> DATASET CONTENT
****************************************

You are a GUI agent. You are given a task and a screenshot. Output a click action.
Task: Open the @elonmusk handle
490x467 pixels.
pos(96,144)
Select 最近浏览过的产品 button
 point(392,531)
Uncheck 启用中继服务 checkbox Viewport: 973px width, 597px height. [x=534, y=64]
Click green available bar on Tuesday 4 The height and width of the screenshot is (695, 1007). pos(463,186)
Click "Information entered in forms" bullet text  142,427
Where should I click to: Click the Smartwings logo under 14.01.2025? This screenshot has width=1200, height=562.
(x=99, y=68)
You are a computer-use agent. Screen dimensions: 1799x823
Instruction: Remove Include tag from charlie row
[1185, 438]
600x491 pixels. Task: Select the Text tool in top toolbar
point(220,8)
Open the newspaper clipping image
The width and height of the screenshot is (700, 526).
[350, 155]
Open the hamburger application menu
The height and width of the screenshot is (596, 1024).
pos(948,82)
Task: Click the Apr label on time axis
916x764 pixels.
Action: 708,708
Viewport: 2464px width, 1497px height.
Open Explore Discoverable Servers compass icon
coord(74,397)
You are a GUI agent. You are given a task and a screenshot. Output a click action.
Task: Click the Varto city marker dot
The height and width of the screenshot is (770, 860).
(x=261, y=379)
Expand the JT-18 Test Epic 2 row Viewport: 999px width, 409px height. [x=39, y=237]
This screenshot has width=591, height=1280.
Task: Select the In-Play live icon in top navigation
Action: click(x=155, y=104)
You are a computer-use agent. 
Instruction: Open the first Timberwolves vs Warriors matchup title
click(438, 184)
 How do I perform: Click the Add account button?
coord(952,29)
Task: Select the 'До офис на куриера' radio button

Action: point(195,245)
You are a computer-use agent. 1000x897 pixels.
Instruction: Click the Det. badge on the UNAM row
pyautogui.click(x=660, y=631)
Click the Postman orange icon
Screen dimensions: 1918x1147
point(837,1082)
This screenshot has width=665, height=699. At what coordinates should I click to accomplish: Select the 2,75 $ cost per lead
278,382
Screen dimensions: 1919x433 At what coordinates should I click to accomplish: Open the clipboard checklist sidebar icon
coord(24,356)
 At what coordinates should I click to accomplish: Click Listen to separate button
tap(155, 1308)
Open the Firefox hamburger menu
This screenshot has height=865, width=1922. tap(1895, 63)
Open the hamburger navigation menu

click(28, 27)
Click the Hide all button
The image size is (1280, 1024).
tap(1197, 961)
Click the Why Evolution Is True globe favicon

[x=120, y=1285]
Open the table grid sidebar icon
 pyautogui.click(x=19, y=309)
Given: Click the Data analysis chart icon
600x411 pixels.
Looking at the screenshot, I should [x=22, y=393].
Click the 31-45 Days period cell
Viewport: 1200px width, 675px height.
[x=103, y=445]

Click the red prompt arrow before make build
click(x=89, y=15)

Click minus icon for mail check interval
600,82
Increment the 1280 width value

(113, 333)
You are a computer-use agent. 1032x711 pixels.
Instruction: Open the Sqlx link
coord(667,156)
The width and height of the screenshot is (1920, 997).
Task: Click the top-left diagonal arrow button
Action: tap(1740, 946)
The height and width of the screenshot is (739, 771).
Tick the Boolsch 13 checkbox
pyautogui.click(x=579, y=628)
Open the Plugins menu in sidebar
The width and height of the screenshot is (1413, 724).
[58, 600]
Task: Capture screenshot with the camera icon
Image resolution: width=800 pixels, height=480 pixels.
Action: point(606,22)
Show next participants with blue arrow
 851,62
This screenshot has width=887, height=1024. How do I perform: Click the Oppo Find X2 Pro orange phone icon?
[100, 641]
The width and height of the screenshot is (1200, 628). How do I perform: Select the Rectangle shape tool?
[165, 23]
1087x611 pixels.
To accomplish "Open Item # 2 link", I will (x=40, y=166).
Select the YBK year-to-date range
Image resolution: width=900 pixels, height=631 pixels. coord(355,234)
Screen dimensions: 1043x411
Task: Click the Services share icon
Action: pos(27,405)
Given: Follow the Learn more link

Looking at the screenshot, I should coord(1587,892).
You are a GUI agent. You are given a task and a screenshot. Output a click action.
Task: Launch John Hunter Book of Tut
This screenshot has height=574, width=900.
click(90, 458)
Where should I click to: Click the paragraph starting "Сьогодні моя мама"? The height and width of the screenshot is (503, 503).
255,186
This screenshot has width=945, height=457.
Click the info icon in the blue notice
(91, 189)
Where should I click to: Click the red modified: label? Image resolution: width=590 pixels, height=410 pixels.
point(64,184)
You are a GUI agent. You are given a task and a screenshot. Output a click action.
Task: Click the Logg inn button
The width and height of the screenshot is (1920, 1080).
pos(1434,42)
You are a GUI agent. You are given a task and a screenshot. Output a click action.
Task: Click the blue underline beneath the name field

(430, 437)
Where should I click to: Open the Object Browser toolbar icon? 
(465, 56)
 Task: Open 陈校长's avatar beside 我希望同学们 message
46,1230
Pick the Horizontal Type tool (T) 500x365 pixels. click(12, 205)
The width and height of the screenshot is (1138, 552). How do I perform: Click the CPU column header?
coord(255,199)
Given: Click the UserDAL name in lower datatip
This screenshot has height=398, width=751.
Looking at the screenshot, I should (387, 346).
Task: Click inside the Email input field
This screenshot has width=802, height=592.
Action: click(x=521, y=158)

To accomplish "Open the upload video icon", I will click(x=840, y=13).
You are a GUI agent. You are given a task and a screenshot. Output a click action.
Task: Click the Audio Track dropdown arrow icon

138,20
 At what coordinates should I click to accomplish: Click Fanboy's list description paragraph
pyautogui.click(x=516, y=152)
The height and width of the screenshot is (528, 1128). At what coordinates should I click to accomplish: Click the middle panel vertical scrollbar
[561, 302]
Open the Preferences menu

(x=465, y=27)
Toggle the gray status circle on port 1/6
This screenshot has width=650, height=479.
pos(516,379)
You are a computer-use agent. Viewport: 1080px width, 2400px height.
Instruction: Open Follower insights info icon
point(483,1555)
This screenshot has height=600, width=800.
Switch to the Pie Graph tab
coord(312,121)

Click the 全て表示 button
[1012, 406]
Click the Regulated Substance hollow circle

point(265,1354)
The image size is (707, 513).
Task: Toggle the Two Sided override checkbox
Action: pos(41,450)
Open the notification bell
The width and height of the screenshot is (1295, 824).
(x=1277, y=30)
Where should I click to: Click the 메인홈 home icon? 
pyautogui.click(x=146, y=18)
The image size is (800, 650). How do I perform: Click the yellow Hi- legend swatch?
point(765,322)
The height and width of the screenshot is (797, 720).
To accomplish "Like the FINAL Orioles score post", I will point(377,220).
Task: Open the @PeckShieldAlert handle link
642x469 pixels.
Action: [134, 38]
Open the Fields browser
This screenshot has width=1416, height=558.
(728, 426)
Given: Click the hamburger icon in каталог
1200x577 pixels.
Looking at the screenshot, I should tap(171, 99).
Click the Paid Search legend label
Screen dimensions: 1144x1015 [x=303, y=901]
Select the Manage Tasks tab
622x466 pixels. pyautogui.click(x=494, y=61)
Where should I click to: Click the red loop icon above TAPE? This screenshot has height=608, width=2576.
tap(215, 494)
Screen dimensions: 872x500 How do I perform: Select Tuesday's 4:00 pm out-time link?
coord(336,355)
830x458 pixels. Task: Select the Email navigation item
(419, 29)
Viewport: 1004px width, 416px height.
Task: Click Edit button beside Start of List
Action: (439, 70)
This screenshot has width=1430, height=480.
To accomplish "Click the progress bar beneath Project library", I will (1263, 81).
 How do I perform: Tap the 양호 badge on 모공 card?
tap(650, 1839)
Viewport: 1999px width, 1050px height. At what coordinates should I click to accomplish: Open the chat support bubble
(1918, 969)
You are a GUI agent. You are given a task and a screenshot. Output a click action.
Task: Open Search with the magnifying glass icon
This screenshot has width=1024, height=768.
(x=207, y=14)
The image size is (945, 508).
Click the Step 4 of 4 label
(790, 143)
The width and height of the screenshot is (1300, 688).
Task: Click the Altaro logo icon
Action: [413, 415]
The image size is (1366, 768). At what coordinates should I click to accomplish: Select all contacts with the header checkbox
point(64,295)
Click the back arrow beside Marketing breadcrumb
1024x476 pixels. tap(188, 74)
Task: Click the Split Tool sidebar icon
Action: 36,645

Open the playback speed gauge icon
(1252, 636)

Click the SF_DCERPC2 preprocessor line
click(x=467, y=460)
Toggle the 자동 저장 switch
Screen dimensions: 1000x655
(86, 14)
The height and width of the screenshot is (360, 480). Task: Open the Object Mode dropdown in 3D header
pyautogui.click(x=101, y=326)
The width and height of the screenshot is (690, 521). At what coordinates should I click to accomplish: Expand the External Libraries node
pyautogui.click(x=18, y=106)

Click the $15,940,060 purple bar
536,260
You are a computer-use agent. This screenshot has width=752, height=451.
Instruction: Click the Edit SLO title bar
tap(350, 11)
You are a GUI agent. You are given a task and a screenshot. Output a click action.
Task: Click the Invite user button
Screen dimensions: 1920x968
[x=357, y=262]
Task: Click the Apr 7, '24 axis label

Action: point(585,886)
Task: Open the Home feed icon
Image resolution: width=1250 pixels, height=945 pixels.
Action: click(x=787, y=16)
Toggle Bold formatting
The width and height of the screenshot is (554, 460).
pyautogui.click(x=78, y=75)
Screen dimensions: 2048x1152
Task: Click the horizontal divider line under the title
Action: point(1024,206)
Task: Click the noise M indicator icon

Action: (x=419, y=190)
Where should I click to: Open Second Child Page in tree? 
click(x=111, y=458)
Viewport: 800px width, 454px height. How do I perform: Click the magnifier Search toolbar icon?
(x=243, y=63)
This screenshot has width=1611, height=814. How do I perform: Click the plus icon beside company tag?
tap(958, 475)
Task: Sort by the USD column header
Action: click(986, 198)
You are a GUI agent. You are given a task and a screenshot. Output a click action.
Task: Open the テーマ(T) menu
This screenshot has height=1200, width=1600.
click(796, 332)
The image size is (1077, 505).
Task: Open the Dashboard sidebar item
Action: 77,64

****************************************

> HOW TO COMPLETE THIS TASK
For the word "handle", find every line in the data that holds it and copy that line.

> EXERCISE SOLUTION
Task: Open the @elonmusk handle
Task: Open the @PeckShieldAlert handle link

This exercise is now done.